Earning GPEN certification
One of the IT security specializations that has evolved over the last few years is the Security intrusion specialist. These are people trained to analyze computer systems and networks, and find vulnerabilities that malicious characters could use to attack a corporation or government department to gain access to sensitive data or valuable intellectual property.
Security intrusion specialists looking for a formal way to demonstrate their skills to an existing or potential employer should consider the GIAC Penetration Tester (GPEN) certification. GIAC, which stands for Global Information Assurance Certification, has been offering its certification programs in IT security subjects since the late 1990s, and GIAC credentials are well-recognized by private employers and government agencies the world over.

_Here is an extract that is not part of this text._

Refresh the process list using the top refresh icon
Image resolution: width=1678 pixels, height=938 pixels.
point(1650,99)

GIAC classifies the Penetration Tester certification as an “Advanced Security Administration” certification. There is no official prerequisite required to try for the GPEN certification, but candidates should have some experience in the field, and GIAC encourages them to take at least one security intrusion course before they take the exam.

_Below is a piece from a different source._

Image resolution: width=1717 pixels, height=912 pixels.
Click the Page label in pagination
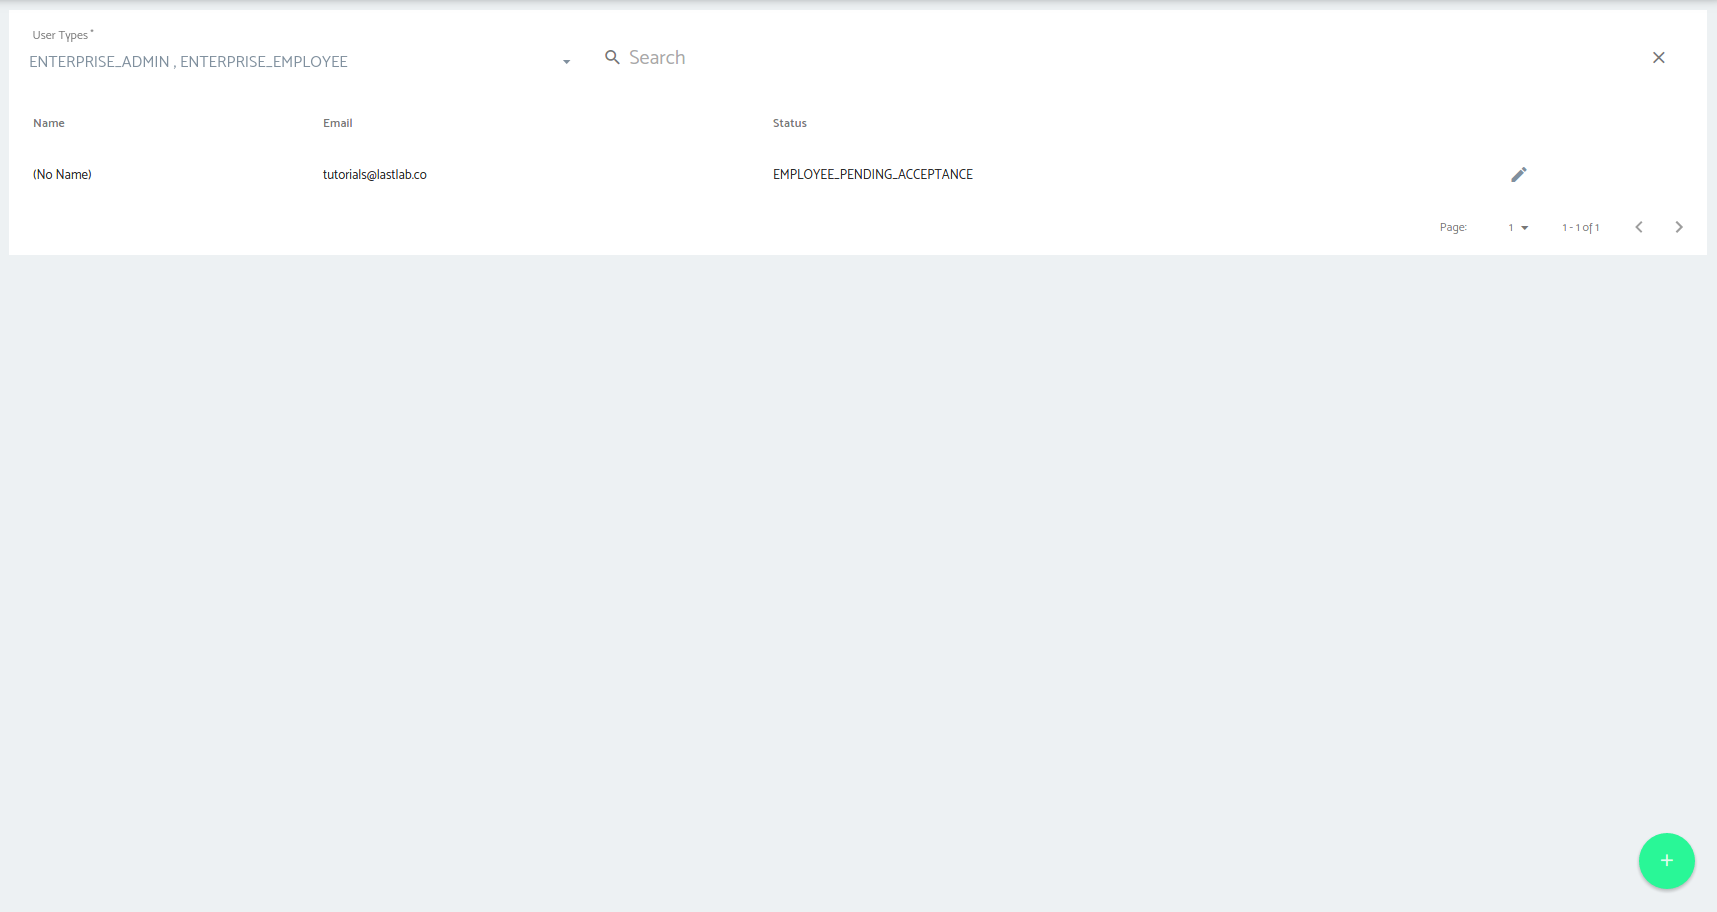click(1452, 228)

The GPEN certification exam itself can be taken at any Pearson VUE test center, and it can be booked through the GIAC website, though a GIAC user account must be created first. The exam consists of 115 questions, and candidates must achieve a passing score of 74 percent or higher to get certified. They have three hours to complete the exam.

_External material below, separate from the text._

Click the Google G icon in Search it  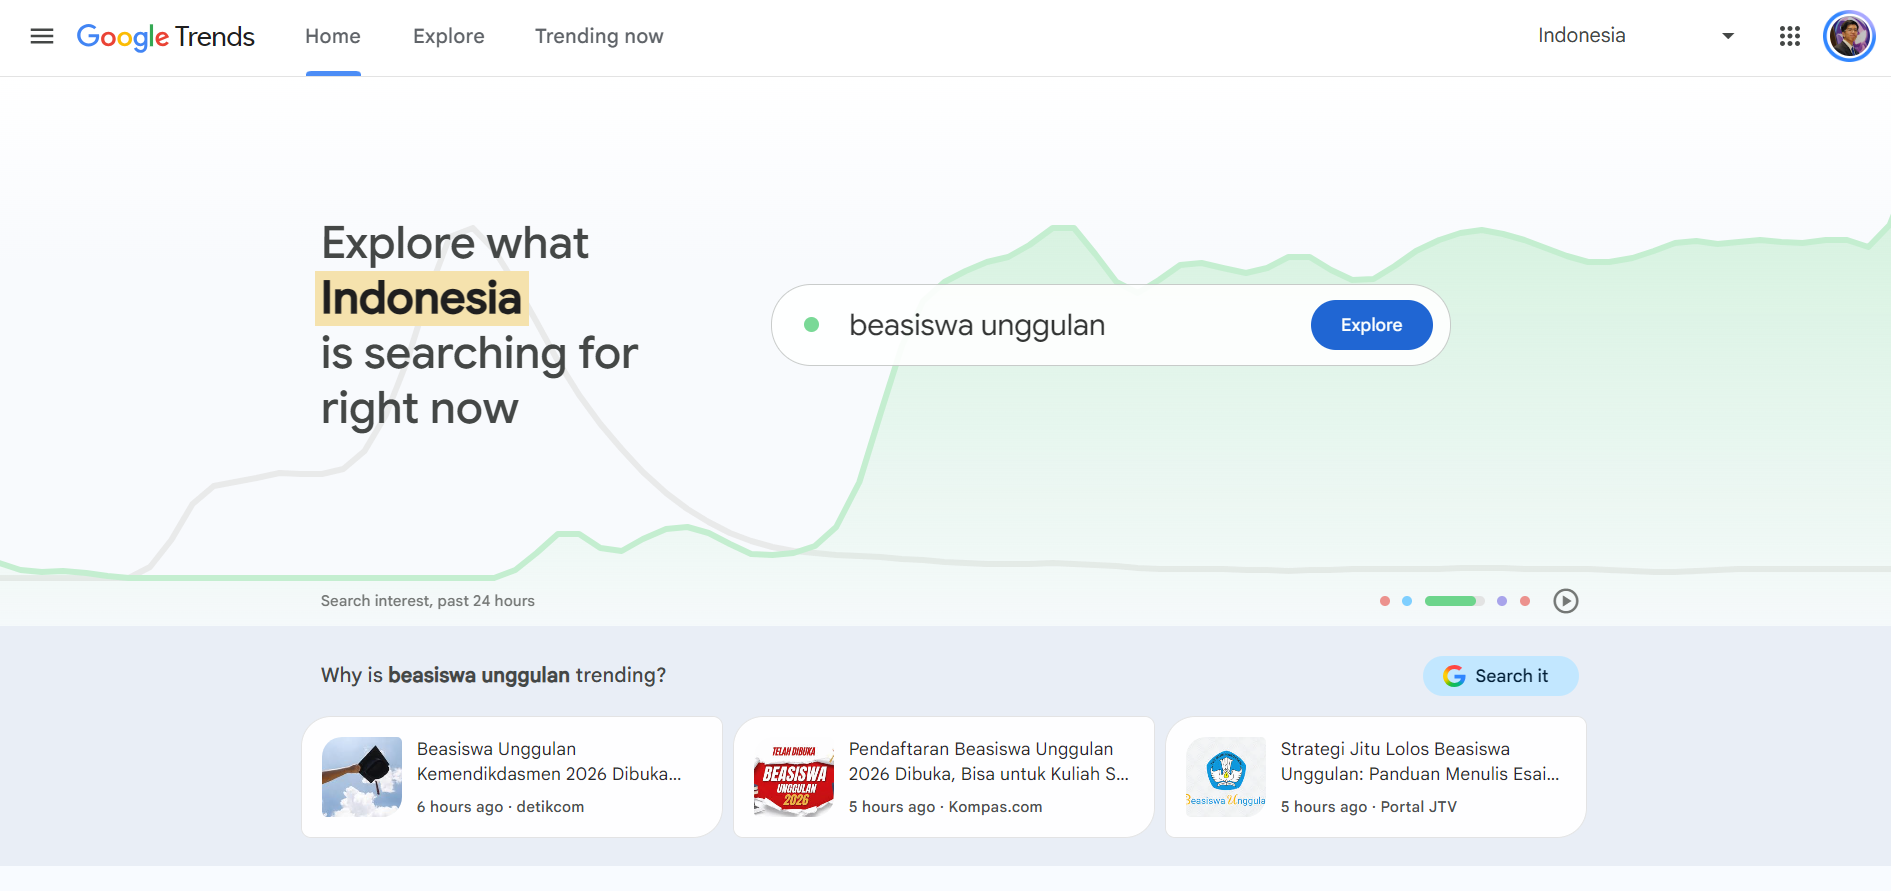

The major knowledge domains covered in the GPEN certification exam, listed in alphabetical order, are as follows:
- Advanced Password Attacks
- Attacking Password Hashes
- Command Shell vs. Terminal Access
- Enumerating Users
- Exploitation Fundamentals
- General Web Application Probing
- Initial Target Scanning
- Metasploit
- Moving Files with Exploits
- Password Attacks
- Pen-testing Foundations
- Pen-testing Process
- Pen-Testing via the Command Line
- Reconnaissance
- Scanning for Targets
- Vulnerability Scanning
- Web Application Attacks
- Wireless Crypto and Client Attacks
- Wireless Fundamentals
Renewing GPEN certification
The GPEN certification is valid for four years, and a GPEN-certified individual can begin the re-certification process two years prior to its expiration date. Certification renewal is done using GIAC Certification Maintenance Units. CMUs can be earned in a number of ways, including training courses and practical work experience. All of the details for renewing the GPEN certification can be found on the GIAC Renewal webpage.
The GIAC Penetration Tester certification is well-recognized across the industry. It is a vendor-neutral certification, so it is not tied to any specific security hardware or software, which can make it a desirable certification for security intrusion specialists to pursue.